---- Alıntı metin
Sevgili öğrenciler, izleyenler, dinleyenler, sevgili kardeşlerim, tekrar edelim ki; Kur’ân-ı Kerim Tefsiri, ancak Allah’ın öğretisiyle gerçekleşen bir olaydır. Kur’ân-ı Kerim’in ruhundan bahsediyoruz. Lafız, herkes tarafından bir şekilde ifade edilmeye çalışılmıştır. Ama ruha gelince; ruhta Allah söz konusudur, O’nun öğretisi asıldır.


Öyleyse inşaallah Hicr Suresinin 85. âyet-i kerimesiyle konumuza giriyoruz.


Allahû Tealâ buyuruyor:


Eûzubillâhimineşşeytânirracîm, bismillâhirrahmânirrahîm.

15/HİCR-85: Ve mâ halaknâs semâvâti vel arda ve mâ beynehumâ illâ bil hakk(hakkı), ve innes sâate le âtiyetun fasfehıs safhal cemîl(cemîle).

Biz semaları ve yeryüzünü ve o ikisinin arasındaki şeyleri, başka bir şey için yaratmadık. Ancak hak ile yarattık. Ve muhakkak ki; o saat (kıyâmet) mutlaka gelecektir. Artık onlardan güzellikle yüz çevir.

Kelimelere geçiyoruz:


ve mâ halaknâ: Ve Biz yaratmadık.

es semâvâti: Semalar (gökler).

ve el arda: Ve yer, yeryüzü, arz.

ve mâ beyne-humâ: Ve ikisinin arasında olan şeyler.

illâ: Ancak, başka.

bi el hakkı: Hak ile.

ve inne es sâate: Ve muhakkak ki o saat  (kıyâmet).

le âtiyetun: Mutlaka, elbette gelecek.

fasfah (fe ısfah): Artık müsamaha göster, iyi muamele et.

es safha el cemîle: Güzel (bir) şekilde, güzellikle yüz çevirmek.


Şimdi cümleciklere geçiyoruz:


Bismillâhirrahmânirrahîm.

ve mâ halaknâ:
Biz yaratmadık (başka bir şey için yaratmadık).

es semâvâti vel arda: Semaları ve yeryüzünü (arzı).

ve mâ beynehumâ: Ve o ikisinin arasındaki şeyleri.

illâ bil hakkı: Ancak hak ile.
Yani:  “Ancak hak ile (sadece hak ile) yarattık.”     

ve innes sâate le âtiyetun: Muhakkak ki o saat (kıyâmet), mutlaka gelecektir. 


“fasfehıs safhal cemîle:
Artık onlardan güzellikle yüz çevir.” buyuruyor Allahû Tealâ.

 

Allahû Tealâ gökleri, yerleri ve ikisinin arasındakileri boşuna yaratmadığını söylüyor:
“Ancak hak ile.” Yani: “Mutlak bir maksada matuf olarak, mutlak bir hedefe yönelik olarak.”
--------
---- Veri içeriği
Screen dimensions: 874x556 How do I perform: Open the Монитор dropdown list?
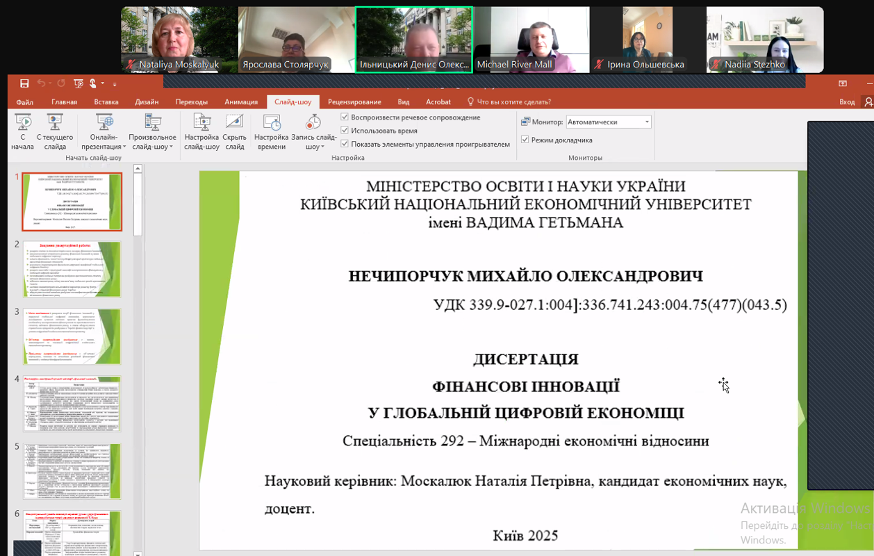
--------
» İstenen görev
Hicr Suresinin 85. âyetini açıklayan tefsir metnini, son cümlesinden sonra kaldığı yerden sürdürün.

» Alıştırmanın cevabı
Öyleyse Allahû Tealâ dilediği şeyi hangi istikamette yaratmak istiyorsa o istikamette yaratır. Biz insanları, Allahû Tealâ hanif fıtratıyla yaratmış ve koyduğu dîn de sadece bir tek dîn; hanif dîni. İnsanlar, o dîni yaşayabilecek olan özellikle yaratılıyor. Ondan başka da bir dîn hiç yok, hiç olmamış.


Öyleyse her şey hak ile belli bir hedefe, gayeye matuf olarak yaratılıyor Allahû Tealâ tarafından. Yerlerle gökler de öyle, ikisinin arasındakiler de öyle. 7 tane gök katı, her gök katında zemin katın gökleri, ondan sonra 1. kat.


“Bütün yıldızları,” diyor Allahû Tealâ, “Biz, zemin katın tavanı olarak yarattık.” diyor.


37/SÂFFÂT-6: İnnâ zeyyennes semâed dunyâ bi zîynetinil kevâkib(kevâkibi).

Muhakkak ki Biz; dünya semasını, yıldızları ziynet kılarak süsledik.

Şu gördüğünüz bütün galaksiler, sonsuz samanyolları, 2,5 milyar galaksiden bahsediliyor, 2,5 milyarda her birinde yıldız mevcut olduğu varsayılıyor; sadece zemin kat ve zemin katın tavanı.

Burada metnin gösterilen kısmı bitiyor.